O que falar deste filme? É o
primeiro longa que vejo do polêmico diretor Sion Sono, um diretor que se
instala em certo gênero trash, porém que com maestria faz surgir o que há de
melhor na potência imagética do cinema. Recheado de críticas sociais, por mais
que ouse negá-las, Tag é uma incursão sobre o aprisionamento da mulher em um
ideal virtual.
Obviamente esta proposta de tema se encontra em seu
subtexto. O enredo é sobre Mitsuko, uma jovem estudante de uma escola só para
meninas, numa região inóspita do Japão, que é perseguida por uma entidade
bizarra, sem forma, algo como um vento cortante. Logo de início, ela percebe
que parece estar presa em algum tipo de pesadelo, pois os eventos sempre voltam
a acontecer, com leve diferenças.

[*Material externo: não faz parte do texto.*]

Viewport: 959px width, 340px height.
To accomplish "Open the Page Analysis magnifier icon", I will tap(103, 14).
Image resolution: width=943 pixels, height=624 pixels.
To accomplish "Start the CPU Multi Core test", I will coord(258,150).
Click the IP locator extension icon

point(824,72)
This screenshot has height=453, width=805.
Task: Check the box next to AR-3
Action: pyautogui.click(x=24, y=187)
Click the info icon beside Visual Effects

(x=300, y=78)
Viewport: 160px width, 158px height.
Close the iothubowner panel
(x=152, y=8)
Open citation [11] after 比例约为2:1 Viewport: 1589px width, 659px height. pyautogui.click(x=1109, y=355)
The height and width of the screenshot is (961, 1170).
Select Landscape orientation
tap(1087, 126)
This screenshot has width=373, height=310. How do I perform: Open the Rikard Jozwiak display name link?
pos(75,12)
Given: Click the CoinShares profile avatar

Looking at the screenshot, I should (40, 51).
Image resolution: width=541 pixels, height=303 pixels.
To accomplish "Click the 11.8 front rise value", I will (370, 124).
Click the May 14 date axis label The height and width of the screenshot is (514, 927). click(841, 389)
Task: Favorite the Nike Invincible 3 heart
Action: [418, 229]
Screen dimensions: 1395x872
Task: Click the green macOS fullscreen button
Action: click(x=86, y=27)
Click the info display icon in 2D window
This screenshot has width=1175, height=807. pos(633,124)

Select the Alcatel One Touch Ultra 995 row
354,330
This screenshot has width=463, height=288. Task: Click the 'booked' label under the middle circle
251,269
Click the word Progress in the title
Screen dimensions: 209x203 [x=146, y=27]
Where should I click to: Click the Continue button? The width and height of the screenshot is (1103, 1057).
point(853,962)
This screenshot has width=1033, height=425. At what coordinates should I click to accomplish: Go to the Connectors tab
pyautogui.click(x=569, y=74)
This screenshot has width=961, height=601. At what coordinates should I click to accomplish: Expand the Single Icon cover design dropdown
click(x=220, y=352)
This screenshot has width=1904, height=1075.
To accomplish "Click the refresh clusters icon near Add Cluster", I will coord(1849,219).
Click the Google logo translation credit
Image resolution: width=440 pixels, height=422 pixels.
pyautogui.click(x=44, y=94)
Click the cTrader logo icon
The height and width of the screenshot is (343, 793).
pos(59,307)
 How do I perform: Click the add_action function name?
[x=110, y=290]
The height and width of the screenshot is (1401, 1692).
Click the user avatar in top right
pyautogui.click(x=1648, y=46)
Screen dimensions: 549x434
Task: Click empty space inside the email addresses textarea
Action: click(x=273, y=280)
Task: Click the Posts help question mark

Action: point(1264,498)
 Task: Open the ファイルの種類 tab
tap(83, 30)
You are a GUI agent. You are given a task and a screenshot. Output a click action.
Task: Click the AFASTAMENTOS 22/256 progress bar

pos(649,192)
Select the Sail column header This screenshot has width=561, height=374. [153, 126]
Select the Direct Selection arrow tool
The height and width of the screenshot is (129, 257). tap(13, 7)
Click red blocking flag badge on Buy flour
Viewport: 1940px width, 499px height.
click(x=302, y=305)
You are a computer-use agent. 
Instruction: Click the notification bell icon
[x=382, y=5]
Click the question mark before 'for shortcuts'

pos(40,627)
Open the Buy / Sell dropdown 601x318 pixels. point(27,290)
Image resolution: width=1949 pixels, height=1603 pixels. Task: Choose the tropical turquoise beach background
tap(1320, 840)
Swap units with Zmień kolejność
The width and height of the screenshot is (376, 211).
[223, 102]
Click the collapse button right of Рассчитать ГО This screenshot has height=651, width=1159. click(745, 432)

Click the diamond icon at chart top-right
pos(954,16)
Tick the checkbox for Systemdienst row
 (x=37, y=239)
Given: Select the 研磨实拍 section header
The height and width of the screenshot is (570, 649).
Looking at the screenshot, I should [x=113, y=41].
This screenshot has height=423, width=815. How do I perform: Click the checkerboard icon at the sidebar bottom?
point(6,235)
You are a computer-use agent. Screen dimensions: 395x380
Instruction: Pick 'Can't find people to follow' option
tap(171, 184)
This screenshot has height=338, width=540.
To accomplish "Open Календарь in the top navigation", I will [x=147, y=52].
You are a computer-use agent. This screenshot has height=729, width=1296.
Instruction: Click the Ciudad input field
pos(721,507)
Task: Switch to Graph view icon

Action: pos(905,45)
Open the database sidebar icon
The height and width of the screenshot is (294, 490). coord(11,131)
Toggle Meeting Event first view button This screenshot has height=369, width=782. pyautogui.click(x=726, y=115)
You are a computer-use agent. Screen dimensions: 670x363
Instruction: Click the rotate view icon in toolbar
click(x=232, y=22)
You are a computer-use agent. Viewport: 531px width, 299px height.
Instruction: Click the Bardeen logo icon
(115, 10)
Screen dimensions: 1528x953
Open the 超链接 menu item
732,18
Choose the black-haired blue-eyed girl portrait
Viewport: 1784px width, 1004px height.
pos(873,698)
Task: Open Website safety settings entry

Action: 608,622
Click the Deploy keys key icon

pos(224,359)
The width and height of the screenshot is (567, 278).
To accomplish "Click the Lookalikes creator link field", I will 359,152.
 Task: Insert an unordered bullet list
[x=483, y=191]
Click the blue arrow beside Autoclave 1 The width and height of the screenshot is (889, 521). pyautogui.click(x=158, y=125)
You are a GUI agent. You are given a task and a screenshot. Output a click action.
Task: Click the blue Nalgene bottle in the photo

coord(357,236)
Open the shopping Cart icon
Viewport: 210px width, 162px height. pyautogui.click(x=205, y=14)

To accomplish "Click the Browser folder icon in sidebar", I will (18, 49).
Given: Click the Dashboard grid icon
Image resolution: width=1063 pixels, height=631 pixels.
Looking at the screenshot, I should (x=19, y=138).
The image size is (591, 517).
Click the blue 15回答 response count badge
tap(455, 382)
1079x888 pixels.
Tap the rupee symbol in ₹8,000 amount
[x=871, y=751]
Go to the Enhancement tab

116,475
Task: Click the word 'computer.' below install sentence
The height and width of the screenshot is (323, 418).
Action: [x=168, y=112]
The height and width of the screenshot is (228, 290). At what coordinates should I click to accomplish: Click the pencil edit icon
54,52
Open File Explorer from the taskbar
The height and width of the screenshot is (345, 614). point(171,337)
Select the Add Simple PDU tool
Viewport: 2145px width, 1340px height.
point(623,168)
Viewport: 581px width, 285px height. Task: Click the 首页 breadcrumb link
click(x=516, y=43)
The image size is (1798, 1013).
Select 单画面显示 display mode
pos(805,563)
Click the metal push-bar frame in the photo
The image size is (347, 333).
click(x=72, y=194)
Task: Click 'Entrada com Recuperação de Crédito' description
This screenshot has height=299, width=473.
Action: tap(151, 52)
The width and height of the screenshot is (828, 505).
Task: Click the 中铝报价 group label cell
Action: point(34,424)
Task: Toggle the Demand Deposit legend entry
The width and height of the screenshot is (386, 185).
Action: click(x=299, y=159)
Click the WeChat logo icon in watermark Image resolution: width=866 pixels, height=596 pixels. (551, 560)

Para demonstrar a periculosidade da entidade
o diretor nos apresenta uma cena emblemática, em que o vento corta ao meio
todas as estudantes presentes no ônibus escolar, apenas sobrevivendo Mitsuko,
já que a mesma havia abaixado para pegar um lápis.
Por
mais que os efeitos sejam ruins, pelo uso do CGI quase escrachado, como se
estivesse insinuando, a todo momento, a plasticidade do que se é visto, o gore
e o terror é muito bem proporcionado pela fotografia e pela intensidade com
qual usa da câmera. Em um dos momentos com suas amigas, Keiko, Izumi e Taeko,
discutem sobre a possibilidade da existência de multi-universos e então elas
brincam com os travesseiros, suas penas voam, se misturam com um tom vermelho.
Quando está possibilidade se põe à mesa, toda a linearidade ou lógica do longa
parece seguir por um caminho ainda mais absurdo. Mitsuko agora é interpretada por
outras atrizes, vive outras vidas, tudo muda, a única coisa que permanece é o
ímpeto de figuras simbólicas tentarem assassiná-la.
O
símbolo das penas volta a se repetir como sinônimo de liberdade, como se fosse
uma expressão de possibilidade da garota fugir deste ciclo vicioso em que sua
morte é o principal desejo do universo. Nas outras versões de Mitsuko se
encontram simbolismos que podem ajudar na sustentação de que a base do enredo
se faz numa luta de sobrevivência feminina da protagonista. Em uma das
narrativas que vive é obrigada a casar com um porco dentro de um caixão, já
relacionando de diversas formas a obrigatoriedade do casamento para que a
mulher possa ascender na sociedade, além do mais é algo como um ciclo vicioso
também, não é mesmo? Aprofundando-se no desenrolar deste enredo que aparenta
ser aleatório e sem estrutura, percebe-se uma tentativa de mostrar em diversas
vidas da mesma mulher como ela está presa nesta lógica que a aprisiona. Não é à
toa que não existe a presença de praticamente nenhum homem no longa.
Muito
pode se argumentar sobre o local de fala deste diretor sobre o que uma mulher
sofre, entretanto o que vejo aqui é uma especificidade que ele pode trabalhar,
no qual é no próprio ideal de mulher japonesa, uma mulher virtual construída
pelos homens. Sua narrativa é uma poderosa jornada para a busca de liberdade
deste ideal, um plano simples, mas poderoso consegue mostrar essa proposta.
Quando Mitsuko de alguma forma compreende o que está lhe acontecendo e ocorre a
fusão de uma imagem sua e de uma pequena caverna, está caverna se posiciona em
seu coração, logo ela entra por esta caverna, assim sendo, demonstrando a
viagem de si que a personagem faz para destruir este ideal masculino.
A grande peculiaridade deste longa é saber usar destes
signos de videogames japoneses, de mangás, da cultura pop e por vezes perversas
que se espalham no Japão. O longa pode não ter um afinco técnico exemplar,
porém isto impressionante não chega a prejudicar sua narrativa, já que seu
mistério e agonia prendem o espectador. Para aqueles que se aventuram até o fim
desta pequena pérola se surpreendem com o resultado final. Existe aqui a mesma
loucura e comentário político sobre a sociedade japonesa que aquele visto nos
anos 60, no movimento da Naberu Bagu.
Por
fim, devo dizer que fiquei impressionando pela coragem do diretor de trazer um
olhar tão próprio num tema já extremamente especifico, conseguindo ser
divertido, assustador e poético em sua abordagem.